(PROBLEM REQUIREMENTS) Copy every line of the records below that holds the word "will".

═════ SUPPLIED INFORMATION ═════

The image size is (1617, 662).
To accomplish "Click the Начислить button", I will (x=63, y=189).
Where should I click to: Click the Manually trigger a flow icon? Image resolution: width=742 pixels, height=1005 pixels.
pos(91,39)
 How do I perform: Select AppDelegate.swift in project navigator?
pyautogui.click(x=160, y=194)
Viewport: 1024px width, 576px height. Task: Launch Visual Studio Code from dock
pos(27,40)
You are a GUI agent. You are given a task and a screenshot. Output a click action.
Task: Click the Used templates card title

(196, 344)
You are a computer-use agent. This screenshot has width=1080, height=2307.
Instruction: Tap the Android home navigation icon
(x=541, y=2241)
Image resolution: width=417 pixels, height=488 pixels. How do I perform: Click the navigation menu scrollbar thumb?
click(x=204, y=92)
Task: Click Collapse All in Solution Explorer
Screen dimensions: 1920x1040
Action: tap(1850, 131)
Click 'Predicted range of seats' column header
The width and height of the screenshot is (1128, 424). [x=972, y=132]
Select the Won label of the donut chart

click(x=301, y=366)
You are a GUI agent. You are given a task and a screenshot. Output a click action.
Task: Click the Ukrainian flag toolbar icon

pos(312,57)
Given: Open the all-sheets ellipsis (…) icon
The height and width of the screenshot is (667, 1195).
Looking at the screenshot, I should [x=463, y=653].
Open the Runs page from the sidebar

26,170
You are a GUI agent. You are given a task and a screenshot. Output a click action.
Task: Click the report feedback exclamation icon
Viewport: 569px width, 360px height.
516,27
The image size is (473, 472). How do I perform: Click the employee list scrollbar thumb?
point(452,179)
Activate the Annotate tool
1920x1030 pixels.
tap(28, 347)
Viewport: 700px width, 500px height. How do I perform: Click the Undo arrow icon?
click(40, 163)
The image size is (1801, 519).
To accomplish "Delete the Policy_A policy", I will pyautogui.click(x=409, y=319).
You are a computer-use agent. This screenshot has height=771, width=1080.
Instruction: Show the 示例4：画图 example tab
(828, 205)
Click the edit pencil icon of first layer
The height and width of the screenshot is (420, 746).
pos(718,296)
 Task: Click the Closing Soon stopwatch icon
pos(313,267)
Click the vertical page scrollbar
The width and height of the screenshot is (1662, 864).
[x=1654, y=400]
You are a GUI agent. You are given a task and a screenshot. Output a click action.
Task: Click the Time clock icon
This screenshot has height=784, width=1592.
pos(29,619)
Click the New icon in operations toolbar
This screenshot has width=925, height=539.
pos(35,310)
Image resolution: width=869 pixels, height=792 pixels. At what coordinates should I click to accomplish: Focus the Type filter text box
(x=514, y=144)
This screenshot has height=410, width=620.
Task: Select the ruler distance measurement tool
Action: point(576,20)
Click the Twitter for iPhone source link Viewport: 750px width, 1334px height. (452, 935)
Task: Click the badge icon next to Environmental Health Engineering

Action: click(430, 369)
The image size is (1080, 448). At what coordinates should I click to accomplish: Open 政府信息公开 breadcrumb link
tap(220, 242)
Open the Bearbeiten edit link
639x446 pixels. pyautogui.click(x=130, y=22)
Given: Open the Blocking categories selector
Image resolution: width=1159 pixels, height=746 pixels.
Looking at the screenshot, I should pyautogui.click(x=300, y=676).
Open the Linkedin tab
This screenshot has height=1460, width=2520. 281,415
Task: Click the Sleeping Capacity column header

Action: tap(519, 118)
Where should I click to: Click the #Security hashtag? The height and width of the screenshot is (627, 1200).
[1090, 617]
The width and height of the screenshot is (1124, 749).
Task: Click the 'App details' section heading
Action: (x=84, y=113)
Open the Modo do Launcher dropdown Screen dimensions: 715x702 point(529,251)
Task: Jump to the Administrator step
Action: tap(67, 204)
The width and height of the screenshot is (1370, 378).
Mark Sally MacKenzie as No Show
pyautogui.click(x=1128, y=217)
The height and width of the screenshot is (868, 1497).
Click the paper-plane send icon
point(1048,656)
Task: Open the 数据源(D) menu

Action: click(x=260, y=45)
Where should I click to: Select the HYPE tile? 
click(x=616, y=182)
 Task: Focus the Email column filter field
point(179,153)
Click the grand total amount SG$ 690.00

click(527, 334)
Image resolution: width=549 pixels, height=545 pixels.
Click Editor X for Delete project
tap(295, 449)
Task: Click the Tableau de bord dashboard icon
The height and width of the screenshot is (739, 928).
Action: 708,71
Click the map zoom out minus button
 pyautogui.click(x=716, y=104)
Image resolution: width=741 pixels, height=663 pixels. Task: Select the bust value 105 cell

═════

(WRITTEN RESPONSE)
To accomplish "Click the Начислить button", I will (x=63, y=189).
To accomplish "Delete the Policy_A policy", I will pyautogui.click(x=409, y=319).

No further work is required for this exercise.